## DESCRIPTION OF THE TASK
Replace "red markers" with "red pins" throughout the data below, and write out every line again with nothing else changed.

(Target position records)
↓
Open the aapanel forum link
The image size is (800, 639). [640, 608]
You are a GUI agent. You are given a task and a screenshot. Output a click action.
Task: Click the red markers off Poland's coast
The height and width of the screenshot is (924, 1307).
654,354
↑
## COMPLETE RESPONSE
Open the aapanel forum link
The image size is (800, 639). [640, 608]
You are a GUI agent. You are given a task and a screenshot. Output a click action.
Task: Click the red pins off Poland's coast
The height and width of the screenshot is (924, 1307).
654,354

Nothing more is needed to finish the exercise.